調理スペースとカウンタースペース、その他にも洗い場などを説明していく。



「お願いしてアレですが、今日中にテーブルと椅子だけでも作れますか?」



 テーブルと椅子さえあれば、とりあえず明日の屋台はオープンできる。

急なお願いなので大丈夫かな? と親方を見るとちょっと機嫌が悪そうだ。

しかし銀次郎にはまだ手持ちの札が残っている。



「ちなみにこの達磨ボトルのお酒は、いつもの亀甲カットのボトルウイスキーと同じくらい、故郷で人気があります。少し甘口なんでこれだけで呑めますよ」



 達磨ボトルを親方に見せると、すぐに奪われる。



「綺麗なボトルじゃな。しかし中身が肝心じゃぞ」



 キャップを捻り、達磨ウイスキーの香りを嗅ぐ親方。

仕事中でまだお昼なのにラッパ呑みだ。



「プハァー染みるぞい。
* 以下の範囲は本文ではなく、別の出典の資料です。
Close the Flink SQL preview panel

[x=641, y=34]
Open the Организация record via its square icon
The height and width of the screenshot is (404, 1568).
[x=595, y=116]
確かに甘口じゃが酒精は強い。これはこれでアリじゃな」



 どうやら親方は達磨ボトルも気に入ってくれたようだ。



「もし今日中に屋台を仕上げてくれるなら、これもあげますよ。しかも二本」



 銀次郎は勝ち誇った顔で、ウイスキーボトルをテーブルに並べる。

札束ならぬ、ウイスキーで頬を殴るスタイルだ。



 これで勝ったと思った瞬間、親方は不気味に笑った。



「生ハムもじゃ。あれもつけるならすぐに作っちゃる」



 生ハムの原木? 親方の狙いはウイスキーの他にこれもあったのか。

あれはスペイン産の36ヶ月熟成で、高いし貴重なんだよなぁ。



 親方の顔を見ると、アレがなければわしゃ作らんぞと訳の分からない事を言ってる。



「生ハムは大好物なのに。持ってけドロボー」



 銀次郎は涙目になりながら、生ハムの原木を渡す。

もちろん今回もナイフ付きだ。

親方はニヤリと笑う。

お弟子さんに道具と材料を持って来させると、あっという間に注文の品を作り上げた。

親方って凄いんですね……

しかもイメージ以上の物が出来あがっちゃった。



 今日はいい仕事をしたぞいと言って、ウイスキーを呑み始める親方。

氷も出せと言われたから、ロックアイスも渡した。

生ハムの原木も取られて悲しいが、お弟子さん達には迷惑をかけたので金平糖とコーラも渡しておく。

親方に金平糖は渡さなかった。



 アイテムボックスに注文の品を入れて、親方達と別れる銀次郎。

お日様はまだ高い。

照りつける日差しと、楽しみにしていた36ヶ月熟成の生ハムの原木を取られてしまった銀次郎の足取りは、工房に来る時とは違いとても重たかった。